**EXERCISE BRIEF:** Reproduce the entries that begin at the line containing "Identify the location" and continue through the end of the entries, switching "screenshot" to "image" and leaving everything else unchanged. Omit the pictures from your answer.

******************************

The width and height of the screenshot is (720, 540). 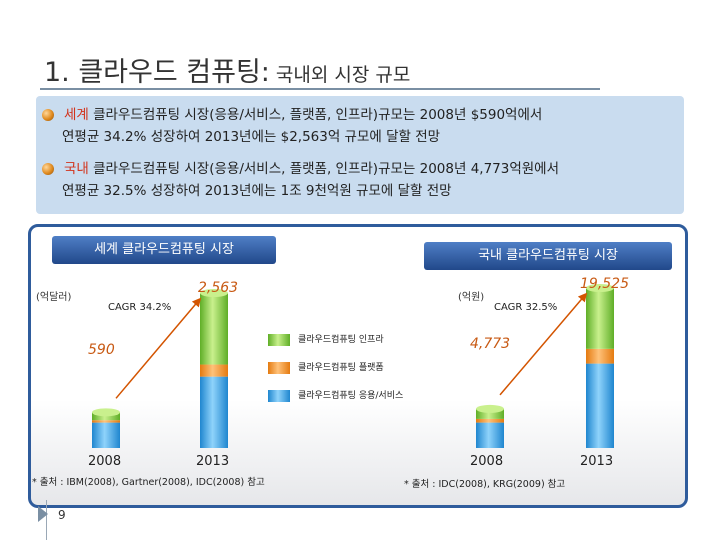 I want to click on bullet-korea-keyword: 국내, so click(x=76, y=169).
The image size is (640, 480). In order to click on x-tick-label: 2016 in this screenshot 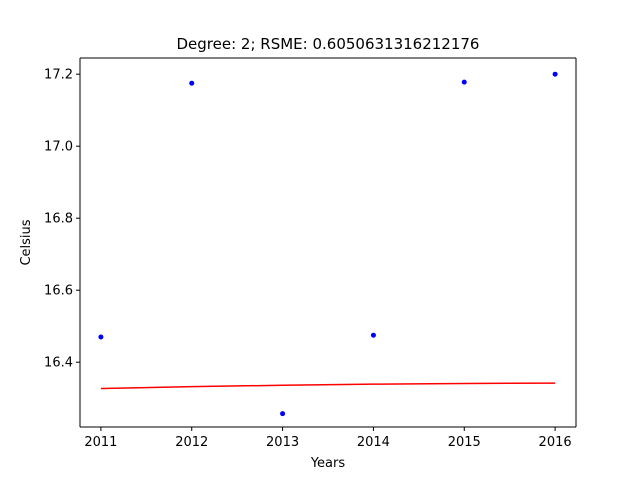, I will do `click(556, 442)`.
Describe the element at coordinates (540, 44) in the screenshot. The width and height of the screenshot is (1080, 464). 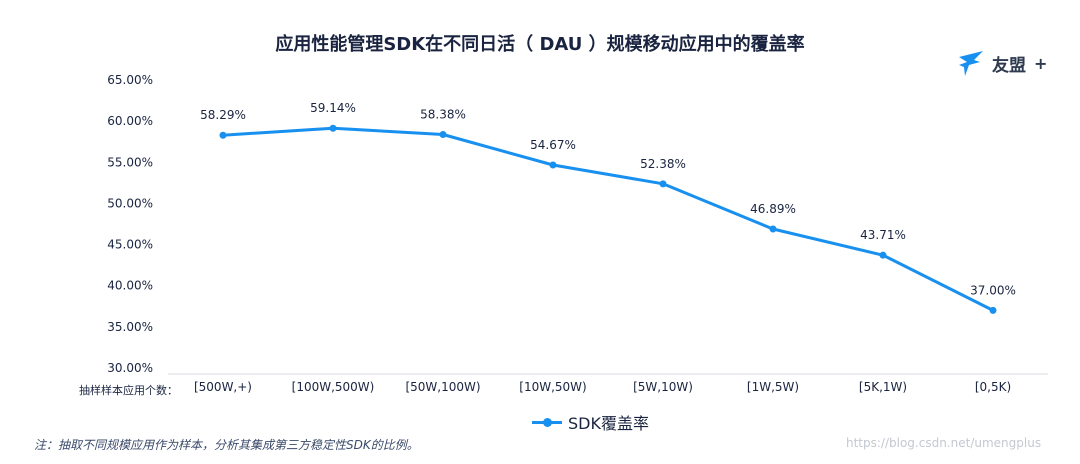
I see `chart-title: 应用性能管理SDK在不同日活（ DAU ）规模移动应用中的覆盖率` at that location.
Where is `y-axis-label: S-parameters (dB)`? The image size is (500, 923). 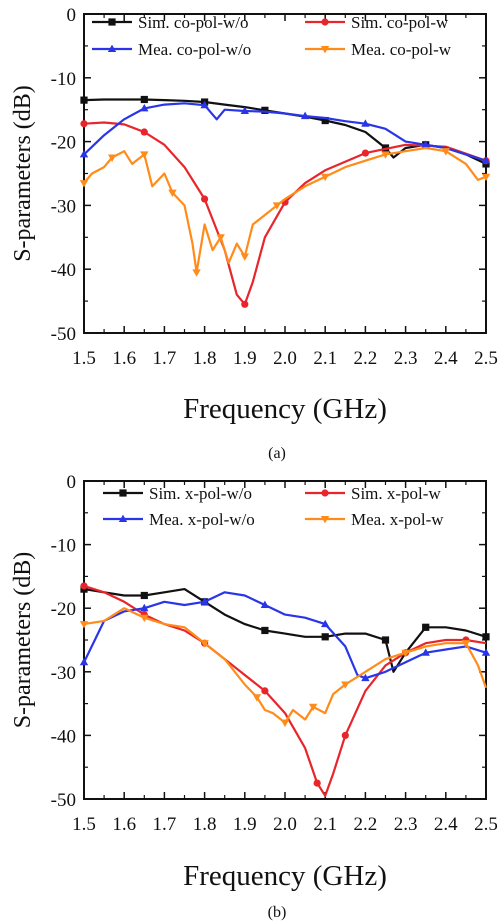 y-axis-label: S-parameters (dB) is located at coordinates (23, 640).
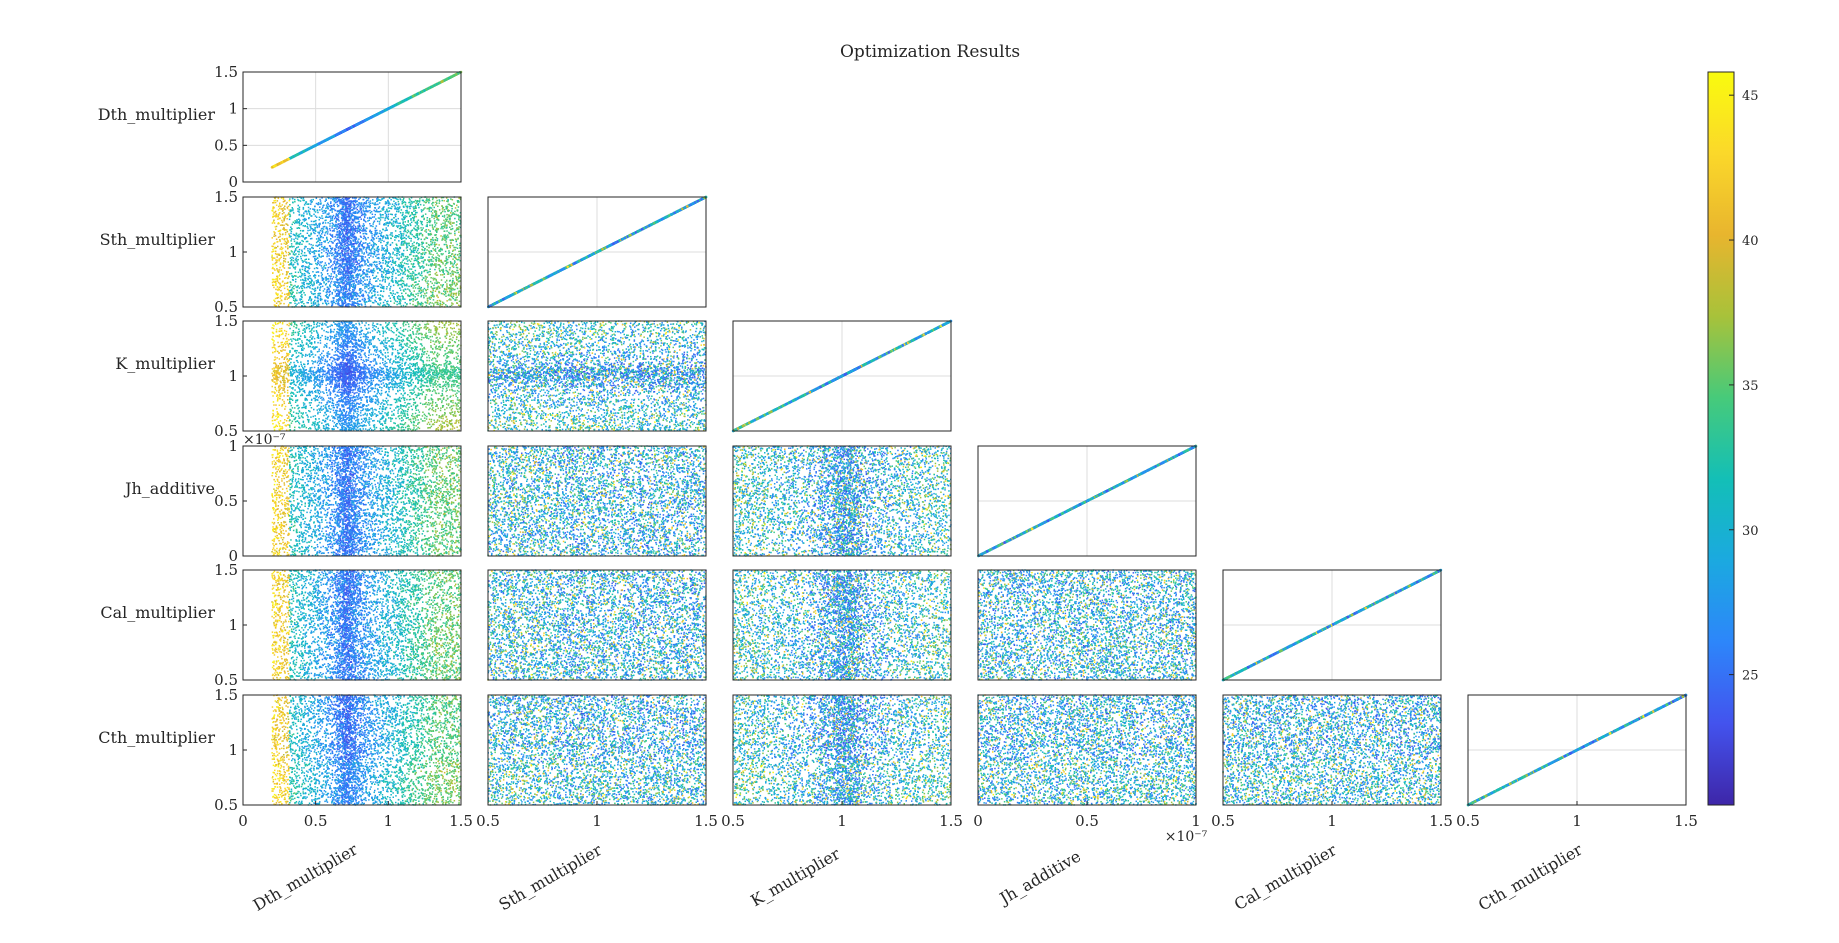 Image resolution: width=1839 pixels, height=943 pixels. I want to click on chart-title: Optimization Results, so click(930, 52).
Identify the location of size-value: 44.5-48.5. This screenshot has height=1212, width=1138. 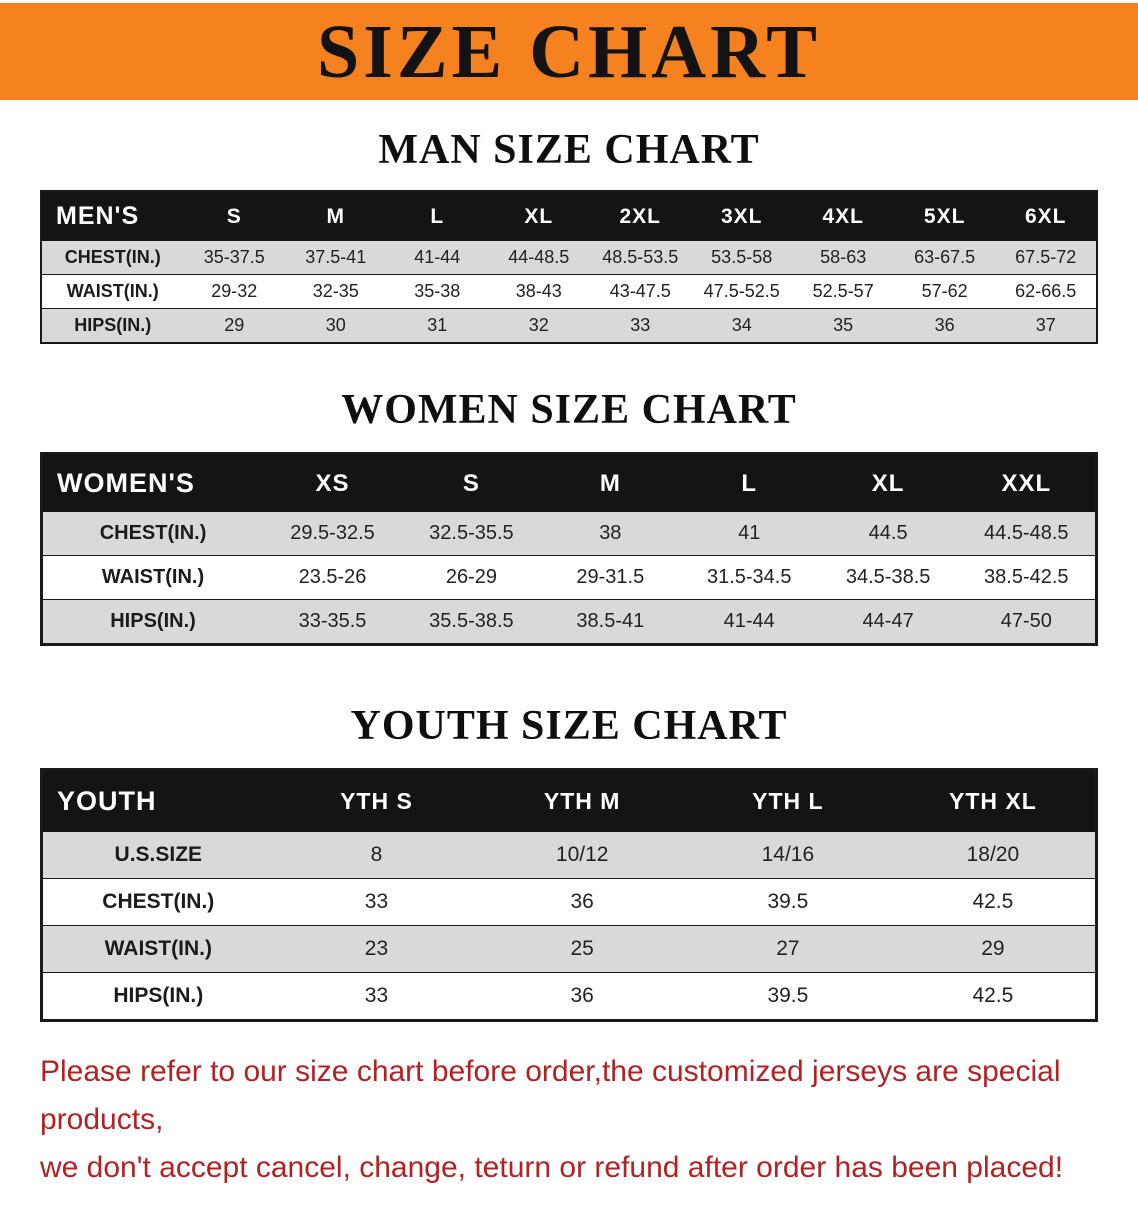
(1026, 533).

******************************

**ANSWER SECTION:**
Identify the location of size-value: 44.5-48.5. This image has height=1212, width=1138. 
(1026, 533).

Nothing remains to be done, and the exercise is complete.